(Data Opens)

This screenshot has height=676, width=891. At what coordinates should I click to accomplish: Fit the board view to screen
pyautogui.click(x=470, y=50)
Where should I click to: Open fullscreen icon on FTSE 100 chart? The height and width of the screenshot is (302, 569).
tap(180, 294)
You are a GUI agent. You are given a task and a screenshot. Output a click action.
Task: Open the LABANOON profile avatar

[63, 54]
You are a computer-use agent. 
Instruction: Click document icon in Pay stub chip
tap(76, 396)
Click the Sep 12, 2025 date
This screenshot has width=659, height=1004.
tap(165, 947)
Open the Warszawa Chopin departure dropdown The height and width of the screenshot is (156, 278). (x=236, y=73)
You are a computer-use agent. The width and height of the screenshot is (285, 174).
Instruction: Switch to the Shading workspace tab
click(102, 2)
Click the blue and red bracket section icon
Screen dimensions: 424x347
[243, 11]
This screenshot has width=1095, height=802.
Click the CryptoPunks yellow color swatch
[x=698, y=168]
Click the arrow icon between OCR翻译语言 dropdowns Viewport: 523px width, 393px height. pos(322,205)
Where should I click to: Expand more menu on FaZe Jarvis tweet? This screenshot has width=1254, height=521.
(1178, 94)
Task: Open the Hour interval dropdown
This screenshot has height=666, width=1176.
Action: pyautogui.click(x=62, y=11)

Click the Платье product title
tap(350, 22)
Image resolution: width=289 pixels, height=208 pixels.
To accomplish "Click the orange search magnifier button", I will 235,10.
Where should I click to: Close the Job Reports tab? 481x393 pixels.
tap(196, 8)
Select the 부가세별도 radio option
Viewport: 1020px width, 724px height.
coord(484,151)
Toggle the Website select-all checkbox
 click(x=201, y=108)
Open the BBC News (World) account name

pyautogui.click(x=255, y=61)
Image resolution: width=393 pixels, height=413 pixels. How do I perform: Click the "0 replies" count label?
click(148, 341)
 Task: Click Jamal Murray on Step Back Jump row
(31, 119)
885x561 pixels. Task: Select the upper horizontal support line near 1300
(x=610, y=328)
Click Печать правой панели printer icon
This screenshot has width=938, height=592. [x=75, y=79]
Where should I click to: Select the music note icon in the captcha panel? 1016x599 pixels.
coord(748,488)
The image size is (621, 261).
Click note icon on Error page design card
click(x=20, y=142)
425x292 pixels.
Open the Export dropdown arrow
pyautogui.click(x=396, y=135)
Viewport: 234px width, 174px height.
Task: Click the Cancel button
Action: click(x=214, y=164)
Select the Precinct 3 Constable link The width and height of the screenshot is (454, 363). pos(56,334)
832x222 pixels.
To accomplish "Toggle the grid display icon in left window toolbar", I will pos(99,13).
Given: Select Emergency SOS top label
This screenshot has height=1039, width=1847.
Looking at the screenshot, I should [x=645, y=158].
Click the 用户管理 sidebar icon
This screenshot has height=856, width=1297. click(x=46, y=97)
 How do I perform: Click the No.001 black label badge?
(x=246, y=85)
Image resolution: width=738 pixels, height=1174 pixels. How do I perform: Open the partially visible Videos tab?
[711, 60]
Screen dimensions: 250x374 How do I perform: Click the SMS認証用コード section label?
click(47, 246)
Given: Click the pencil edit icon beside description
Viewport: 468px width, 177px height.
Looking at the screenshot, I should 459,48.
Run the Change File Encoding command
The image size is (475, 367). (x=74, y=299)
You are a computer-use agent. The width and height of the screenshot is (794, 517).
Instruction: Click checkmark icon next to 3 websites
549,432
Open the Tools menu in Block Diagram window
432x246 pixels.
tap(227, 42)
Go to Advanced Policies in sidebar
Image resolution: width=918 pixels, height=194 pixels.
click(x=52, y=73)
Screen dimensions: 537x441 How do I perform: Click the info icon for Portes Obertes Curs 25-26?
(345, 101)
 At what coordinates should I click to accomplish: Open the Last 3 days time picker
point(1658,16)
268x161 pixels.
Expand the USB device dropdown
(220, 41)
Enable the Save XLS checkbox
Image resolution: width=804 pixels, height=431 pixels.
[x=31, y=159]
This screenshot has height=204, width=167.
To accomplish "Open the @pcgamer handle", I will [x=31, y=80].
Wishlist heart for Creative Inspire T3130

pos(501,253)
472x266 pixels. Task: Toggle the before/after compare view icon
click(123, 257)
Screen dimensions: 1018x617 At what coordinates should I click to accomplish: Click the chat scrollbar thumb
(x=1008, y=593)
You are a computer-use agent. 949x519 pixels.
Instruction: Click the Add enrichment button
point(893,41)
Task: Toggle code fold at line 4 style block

(Data Closes)

- _Task prompt_
Could you copy out the data in full, exactly as it is written?

- _Finished exercise_
This screenshot has height=676, width=891. At what coordinates should I click to accomplish: Fit the board view to screen
pyautogui.click(x=470, y=50)
Where should I click to: Open fullscreen icon on FTSE 100 chart? The height and width of the screenshot is (302, 569).
tap(180, 294)
You are a GUI agent. You are given a task and a screenshot. Output a click action.
Task: Open the LABANOON profile avatar

[63, 54]
You are a computer-use agent. 
Instruction: Click document icon in Pay stub chip
tap(76, 396)
Click the Sep 12, 2025 date
This screenshot has width=659, height=1004.
tap(165, 947)
Open the Warszawa Chopin departure dropdown The height and width of the screenshot is (156, 278). (x=236, y=73)
You are a computer-use agent. The width and height of the screenshot is (285, 174).
Instruction: Switch to the Shading workspace tab
click(102, 2)
Click the blue and red bracket section icon
Screen dimensions: 424x347
[243, 11]
This screenshot has width=1095, height=802.
Click the CryptoPunks yellow color swatch
[x=698, y=168]
Click the arrow icon between OCR翻译语言 dropdowns Viewport: 523px width, 393px height. pos(322,205)
Where should I click to: Expand more menu on FaZe Jarvis tweet? This screenshot has width=1254, height=521.
(1178, 94)
Task: Open the Hour interval dropdown
This screenshot has height=666, width=1176.
Action: pyautogui.click(x=62, y=11)

Click the Платье product title
tap(350, 22)
Image resolution: width=289 pixels, height=208 pixels.
To accomplish "Click the orange search magnifier button", I will 235,10.
Where should I click to: Close the Job Reports tab? 481x393 pixels.
tap(196, 8)
Select the 부가세별도 radio option
Viewport: 1020px width, 724px height.
coord(484,151)
Toggle the Website select-all checkbox
 click(x=201, y=108)
Open the BBC News (World) account name

pyautogui.click(x=255, y=61)
Image resolution: width=393 pixels, height=413 pixels. How do I perform: Click the "0 replies" count label?
click(148, 341)
 Task: Click Jamal Murray on Step Back Jump row
(31, 119)
885x561 pixels. Task: Select the upper horizontal support line near 1300
(x=610, y=328)
Click Печать правой панели printer icon
This screenshot has width=938, height=592. [x=75, y=79]
Where should I click to: Select the music note icon in the captcha panel? 1016x599 pixels.
coord(748,488)
The image size is (621, 261).
Click note icon on Error page design card
click(x=20, y=142)
425x292 pixels.
Open the Export dropdown arrow
pyautogui.click(x=396, y=135)
Viewport: 234px width, 174px height.
Task: Click the Cancel button
Action: click(x=214, y=164)
Select the Precinct 3 Constable link The width and height of the screenshot is (454, 363). pos(56,334)
832x222 pixels.
To accomplish "Toggle the grid display icon in left window toolbar", I will pos(99,13).
Given: Select Emergency SOS top label
This screenshot has height=1039, width=1847.
Looking at the screenshot, I should [x=645, y=158].
Click the 用户管理 sidebar icon
This screenshot has height=856, width=1297. click(x=46, y=97)
 How do I perform: Click the No.001 black label badge?
(x=246, y=85)
Image resolution: width=738 pixels, height=1174 pixels. How do I perform: Open the partially visible Videos tab?
[711, 60]
Screen dimensions: 250x374 How do I perform: Click the SMS認証用コード section label?
click(47, 246)
Given: Click the pencil edit icon beside description
Viewport: 468px width, 177px height.
Looking at the screenshot, I should 459,48.
Run the Change File Encoding command
The image size is (475, 367). (x=74, y=299)
You are a computer-use agent. The width and height of the screenshot is (794, 517).
Instruction: Click checkmark icon next to 3 websites
549,432
Open the Tools menu in Block Diagram window
432x246 pixels.
tap(227, 42)
Go to Advanced Policies in sidebar
Image resolution: width=918 pixels, height=194 pixels.
click(x=52, y=73)
Screen dimensions: 537x441 How do I perform: Click the info icon for Portes Obertes Curs 25-26?
(345, 101)
 At what coordinates should I click to accomplish: Open the Last 3 days time picker
point(1658,16)
268x161 pixels.
Expand the USB device dropdown
(220, 41)
Enable the Save XLS checkbox
Image resolution: width=804 pixels, height=431 pixels.
[x=31, y=159]
This screenshot has height=204, width=167.
To accomplish "Open the @pcgamer handle", I will [x=31, y=80].
Wishlist heart for Creative Inspire T3130

pos(501,253)
472x266 pixels. Task: Toggle the before/after compare view icon
click(123, 257)
Screen dimensions: 1018x617 At what coordinates should I click to accomplish: Click the chat scrollbar thumb
(x=1008, y=593)
You are a computer-use agent. 949x519 pixels.
Instruction: Click the Add enrichment button
point(893,41)
Task: Toggle code fold at line 4 style block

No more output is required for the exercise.